建通新聞社四国
2009/12/18
【徳島】土柱保存へ緊急調査委設立へ 阿波市が11年度
阿波市は、15日に開かれた市議会12月定例会付託の文教厚生委で、国指定天然記念物「阿波の土柱」周辺に土砂が堆積している問題について、2011年度に緊急保存調査委員会を設立する方針を明らかにした。10年度から学識者らと市教委担当者で構成する準備委員会を設立し、本格的な調査に向けた準備を進める見通し。

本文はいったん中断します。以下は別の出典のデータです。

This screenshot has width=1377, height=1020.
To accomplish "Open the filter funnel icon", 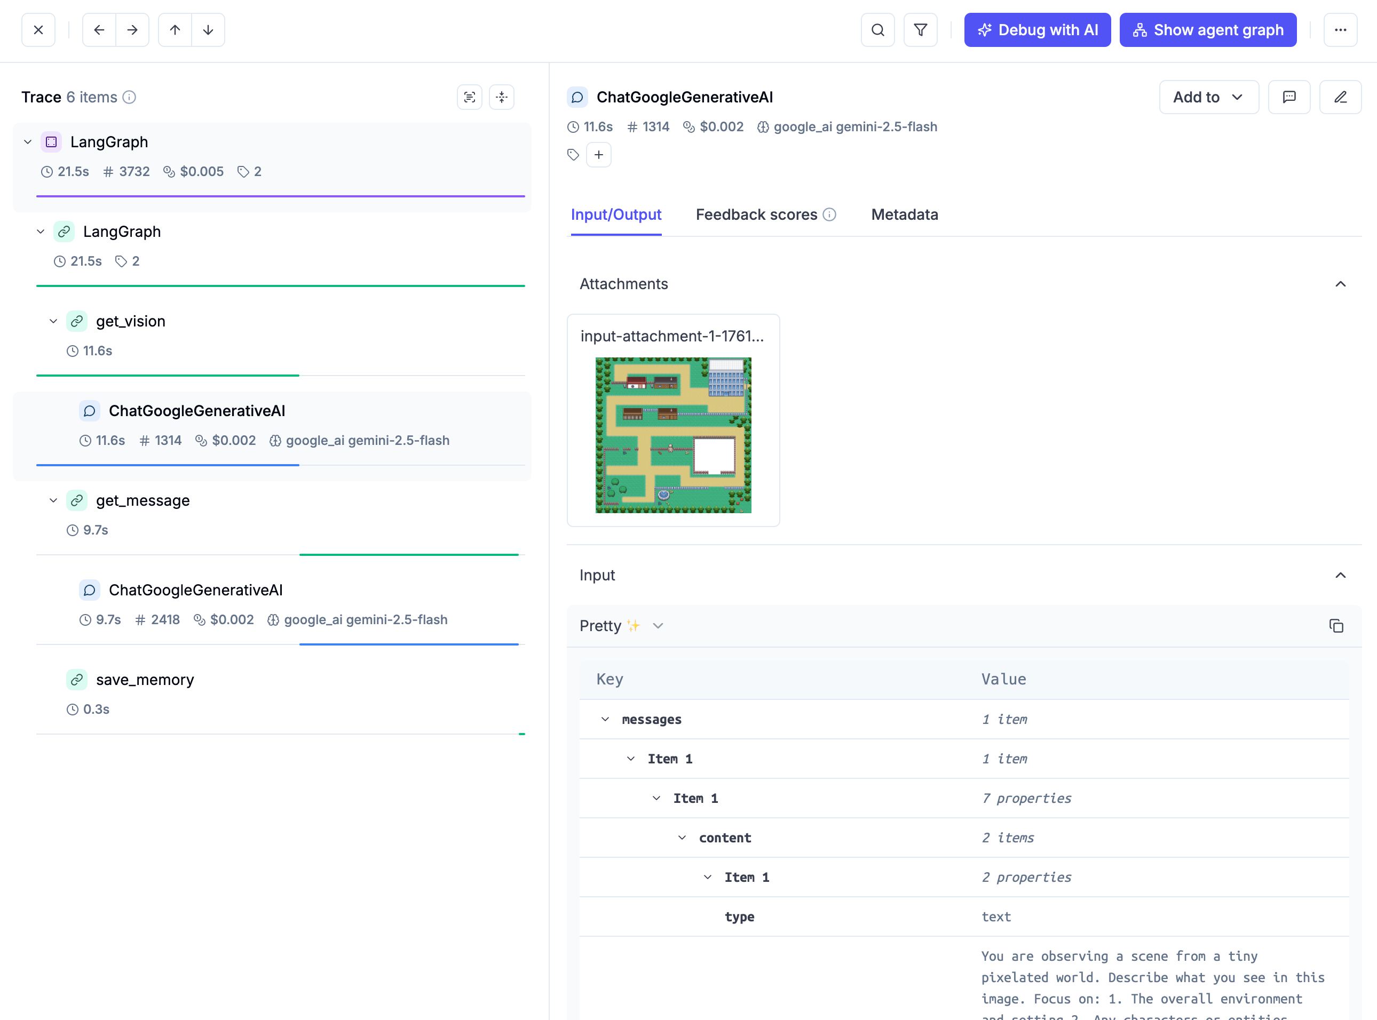I will 920,30.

阿波の土柱は、砂礫層が浸食されて形成された奇勝で、国の天然記念物(1934年)。土砂は約30年前から堆積し始めたとされており、堆積土砂が斜面を形成して土柱本来の景観が損なわれている。景観を構成する主な6嶽のうち、特に堆積が進んでいるのは、もっとも大きく天然記念物の指定を受けている波濤嶽(はとうがたけ)。04年に相次いだ台風で大きな柱が何本か崩落したこともあり、景観の悪化を懸念する声が上がっていた。
緊急保存調査委員会は、地質、地形、傾斜保全工学、景観、植物など5分野の学識者らで構成。土砂の堆積量や崩落の危険性などを調査、対策の可能性などを検討し、保存に対する指針を定める。調査期間は11〜12年度の2年間を見込んでおり、調査結果や指針を盛り込んだ保存管理計画を12年度までに策定し、文化庁に提出する予定。文化庁の許認可が得られ、緊急性が認められれば、国や県と協議し、土柱保全に向けた対策が動き出すことになる。